Genau da liegt für mich der Hase im Pfeffer! Ich habe kein Problem damit, das in durchaus relevantem Maße vorhandene Clankriminalität in den Medien auch entsprechend dargestellt wird, und zwar nicht nur in Dokumentationen sondern durchaus auch als Basis für mehr oder weniger anspruchsvolle Spielfilme und Co. Aber auch ich vermisse die „Banalität“ des ebenfalls in erheblichem Maße vorhandenen guten Zusammenlebens. Natürlich werden immer gerne ganz besondere, herausragende Einzelfälle thematisiert, bei denen es aber letztendlich dann eben auch wieder um Problem- und Konfliktbewältigung geht.

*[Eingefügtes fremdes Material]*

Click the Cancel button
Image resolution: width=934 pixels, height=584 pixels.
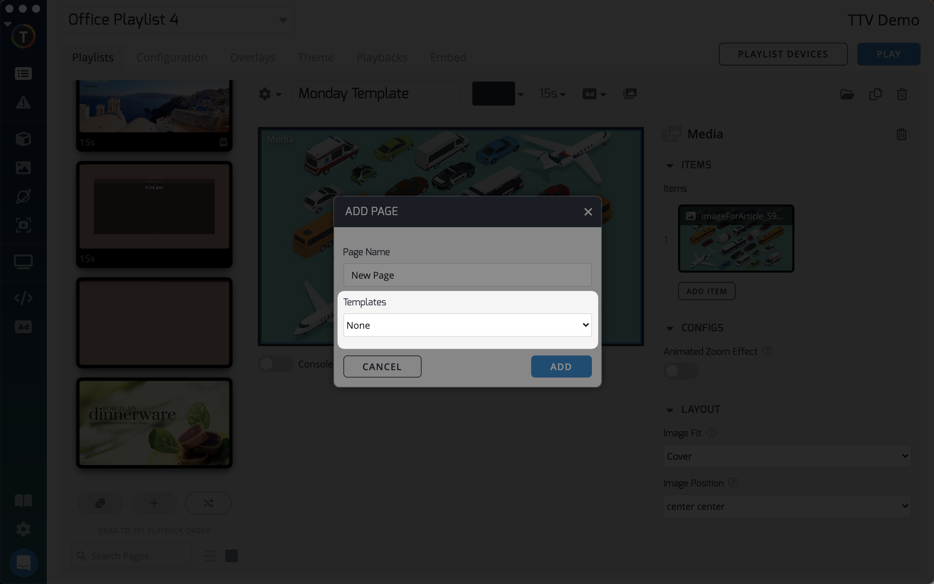(382, 367)
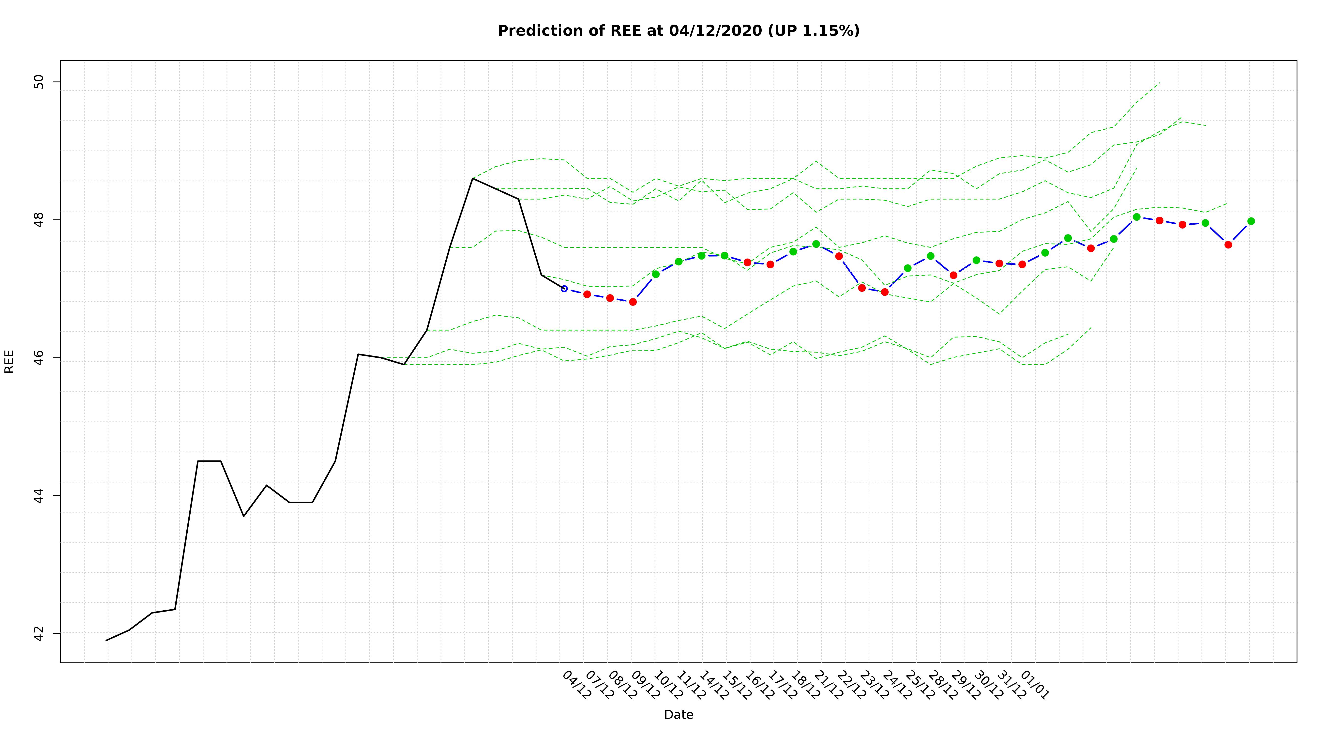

Nur die Normalität alltäglichen Miteinanders, das mit einer Vielfalt gewinnt, die nicht als Problem wahrgenommen wird, sondern eher als belebender Aspekt, die findet sich so gut wie nicht.

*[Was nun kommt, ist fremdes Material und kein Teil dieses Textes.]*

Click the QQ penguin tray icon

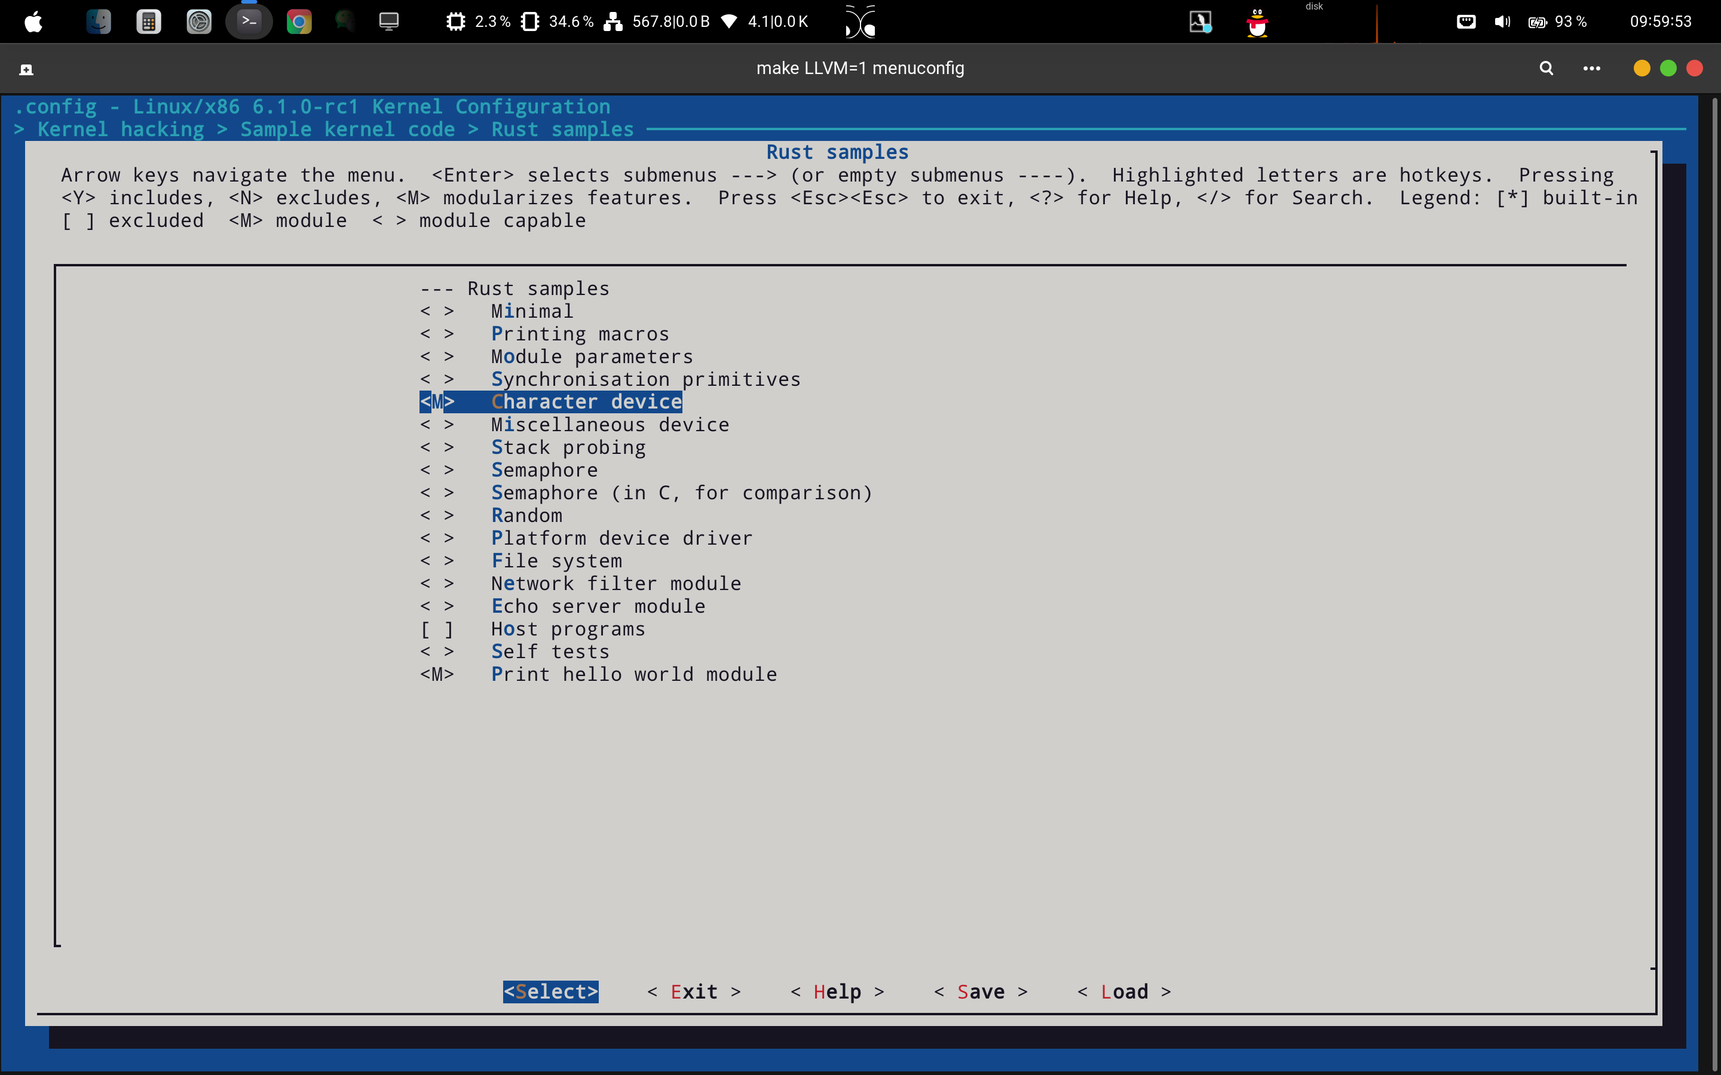(1257, 23)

Während des Ramadan war dies mal wieder gut zu beobachten. Während in der BBC in diversen Kochshows ganz selbstverständlich tolle Rezepte für das Fastenbrechen gekocht wurden, und man locker darüber scherzte, wer jetzt gerade in der Live-Sendung nicht davon kosten würde, weil er tagsüber fastet, wird das Fasten bei uns eigentlich nur als gesundheitliche Belastung, und eher rückständiges exotisches Ritual von muslimischen Hardlinern thematisiert, die schon unter Generalverdacht stehen, extremistisch zu sein. Als ich neulich recht intensiven Kontakt zu einer muslimischen Familie bekam, war es für mich hingegen einfach selbstverständlich bei der Frage nach Getränkewünschen auch die ganz neutrale und wertfreie Frage einzuflechten, ob ggf. gefastet wird, ohne daraus dann gleich ein bewertendes Thema zu machen. In dem Zusammenhang musste ich dann auch mal kurz die Anwendung des Erbrechts der Scharia anprüfen. Ich fand es einfach nur spannend, interessant und erhellend, wie gut deren Regelungen doch sind. Aber wo man davon als kleine Anekdote erzählen wollte, gab es natürlich immer gleich diverse Leute, die sich mit der Scharia natürlich „bestens“ auskennen, und gleich deren grundsätzliche Rückständigkeit, Frauenfeindlichkeit und Brutalität anprangern, ohne vermutlich auch nur eine einzige Zeile der Texte gelesen zu haben. Da spielt dann sicherlich auch wieder die einseitige und verkürzte Darstellung in den Medien eine gewichtige Rolle.
Sicherlich ist das abendliche Fernsehprogramm kein Platz für große rechtsvergleichende Studien, aber es könnte natürlich schon ein mal ein interessanter Nebenkriegsschauplatz sein, wenn man bei passender Gelegenheit mal einen Verweis anbringen würde, dass eine Rechtsfrage nicht nur nach unserem eigenen Recht akzeptabel und als gerecht empfunden gelöst werden kann, sondern auch andere Rechtssysteme, die hier gerne verschrien sind, zu angemessenen Lösungen kommen.